Candidates are feeling the shift, driven by fed-up voters. U.S. Rep. Phil Hare, a Democrat who represents the sprawling district that takes in farmland, Mississippi River towns and small cities struggling to hold onto manufacturing jobs, had no opponent two years ago, when he won his second term. Now he faces an energetic challenger with support from the tea party movement.
Republican Bobby Schilling is focusing on economic worries with a series of "Bob's for Jobs" campaign events.
"This is going to be a pedal-to-the-metal race," said Hare. "This is a tough year for incumbents. I'm not naive."
Voters say they don't blame Obama personally and they understand even the president can't magically fix the economy. Yet they can't help being disappointed – feeling that Obama has been more concerned about bailing out huge companies and repairing America's image overseas than about saving their jobs.
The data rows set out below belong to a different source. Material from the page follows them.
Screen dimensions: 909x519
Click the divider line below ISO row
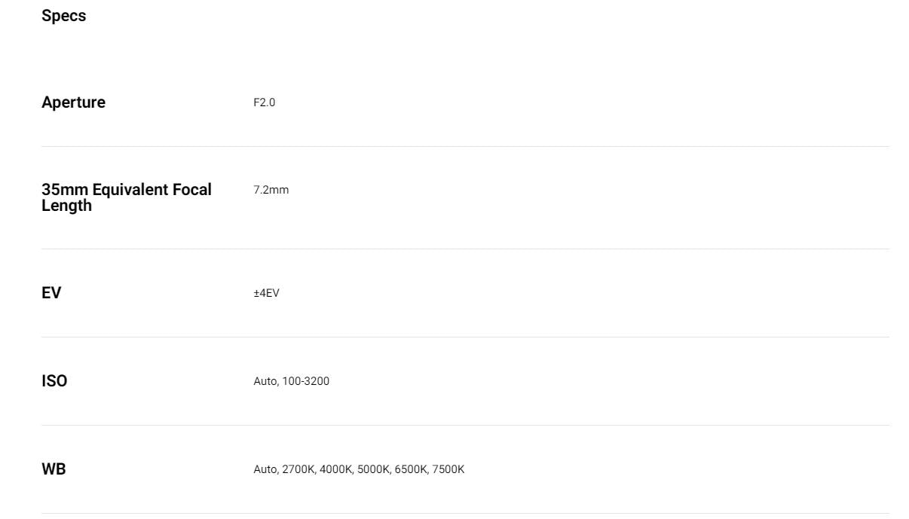pyautogui.click(x=465, y=425)
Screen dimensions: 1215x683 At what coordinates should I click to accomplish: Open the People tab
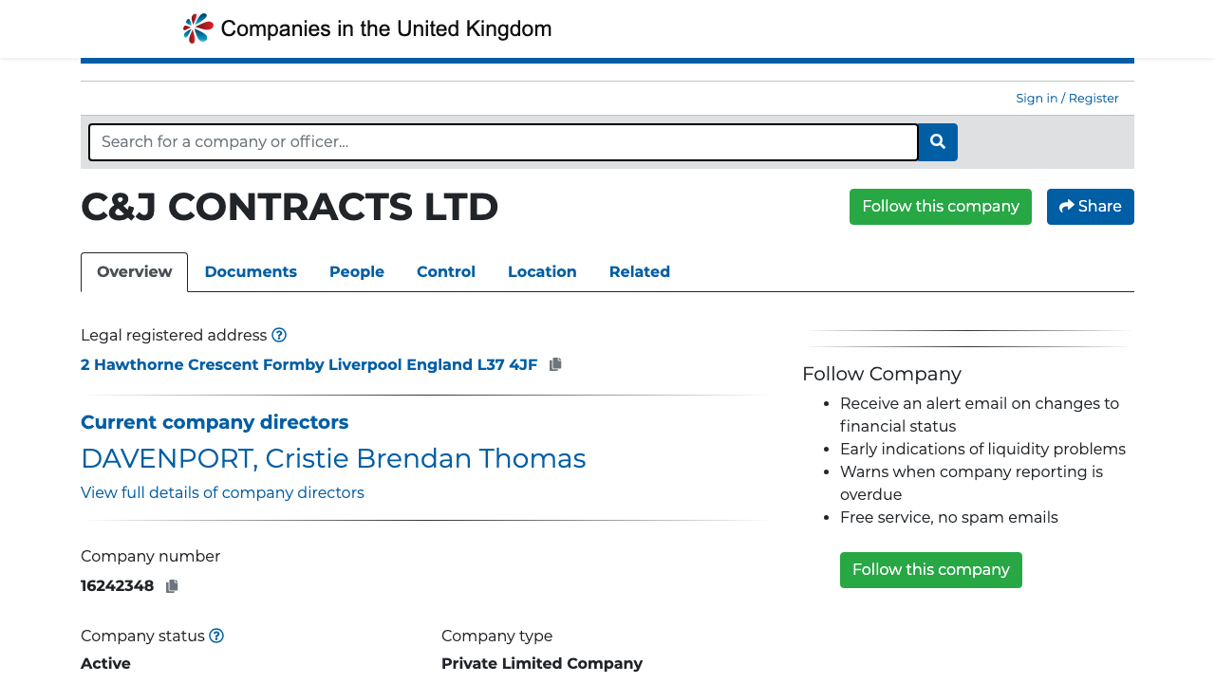[356, 272]

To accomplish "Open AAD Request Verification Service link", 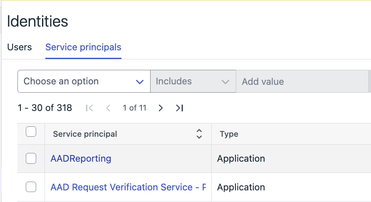I will point(128,187).
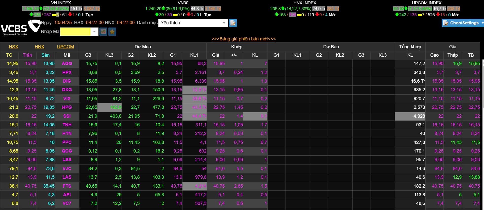Select the UPCOM exchange tab
The image size is (484, 210).
(65, 47)
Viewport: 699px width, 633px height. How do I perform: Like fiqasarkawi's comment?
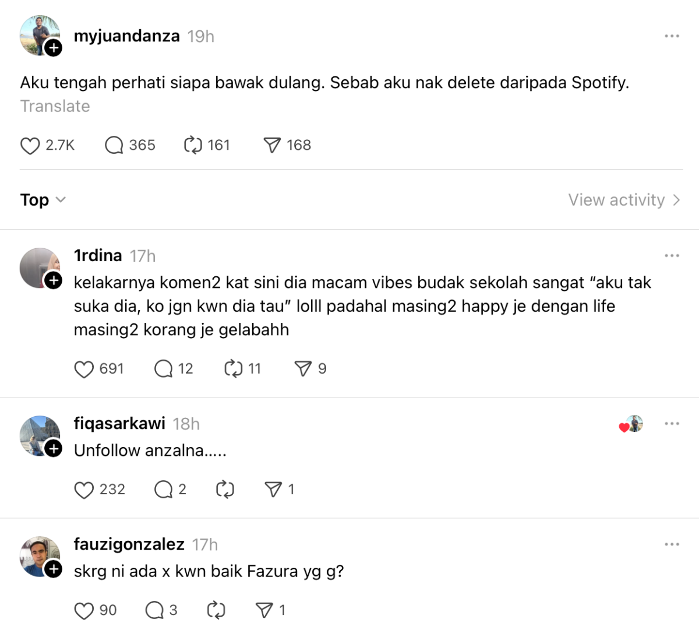click(84, 490)
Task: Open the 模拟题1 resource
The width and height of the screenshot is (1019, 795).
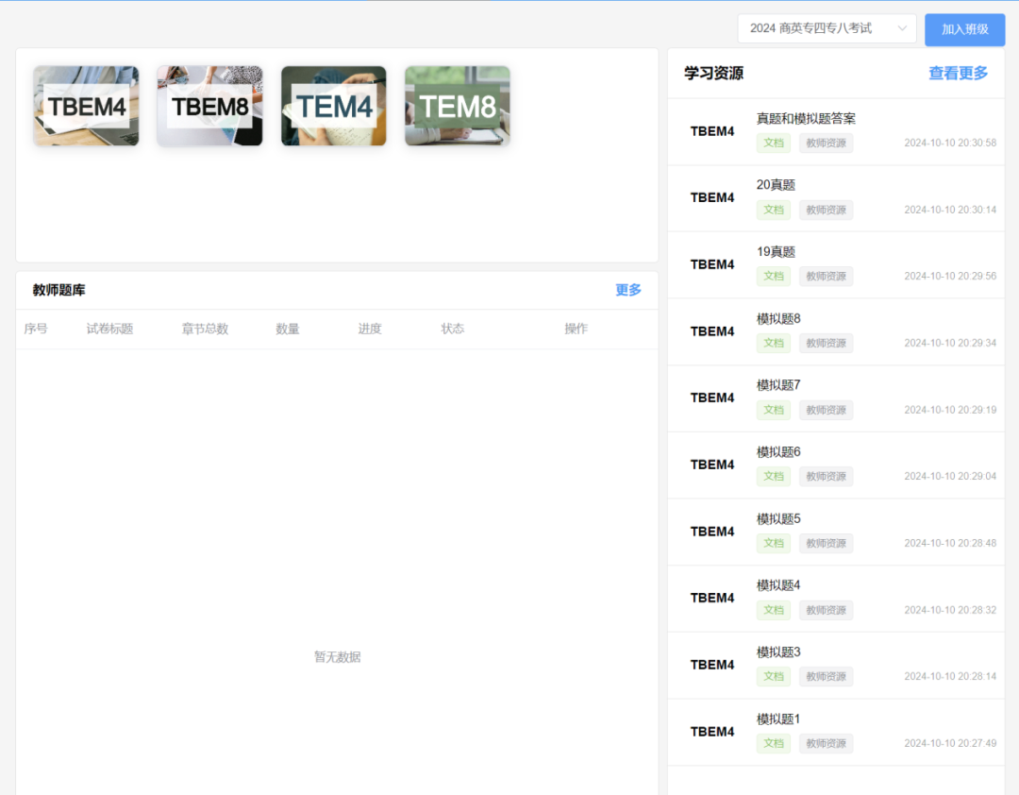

Even the signature accomplishment of Obama's first 18 months in office, a national health care overhaul, doesn't earn the president much credit with voters like Riggen. He fears the plan won't help people like him and will prove too costly for the country.
"I think that's going to be the biggest mistake," said Riggen, an Obama voter who was laid off in March from a metalworking job he'd held for 30 years.
Democrats hope voters will remember the stimulus programs that support job-creating projects around the country. That doesn't seem to be happening in Decatur, where people complain about government inaction despite $4.6 million worth of transportation projects, such as road and bridge improvements, or home repairs in declining neighborhoods.
"Obama is talking, talking, talking. No action," complained Les Vandela, a retired electrician. "I'm disappointed in him."
Nationally, white men voting in 2008 preferred Republican John McCain to Obama by a 16-point margin. By the summer of 2010, that had ballooned to a 25-point preference for Republican control of Congress over Democratic control, according to AP-GfK polling. White independents, who favored McCain over Obama by a slim 49-47, now have a 44-28 preference for Republican control of Congress.
Schilling, the Republican congressional candidate, said his campaign is getting support from Democrats who feel Washington is ignoring their needs.
He pointed to "cap-and-trade" legislation that he thinks would kill jobs by making it harder for Illinois companies like Caterpillar and Deere & Co. to compete. He said workers want to know why they're not getting the same kind of government aid that's flowing to banks and auto companies.
"People are mad. We're going to have a nice, strong turnout," Schilling said.
Hare rejects the idea that Republicans would provide more help to struggling families, noting that Schilling and the GOP opposed extensions of unemployment benefits and stimulus money that is creating jobs. He said Democrats have done a bad job of communicating with worried voters.
"We've got to talk to people about what we've done to make their lives better," Hare said.
Several struggling Decatur residents said Obama inherited a bad situation and is trying to fix it. "You can't blame it on the president after what he got left with," said Robert Taylor, who lost his factory job on a recent Friday the 13th.
Worries go beyond just jobs.
They resent illegal immigration. They worry about saddling their children with growing government debt. They feel powerless compared to expensive lobbyists and corrupt politicians.
But those concerns might seem a lot less grim if people had a good paycheck.
"There's a great sense of resentment," said William Faber, a Decatur attorney and Democratic precinct committeeman. "I would say our people need jobs more than anything else. Good jobs. Respectable jobs."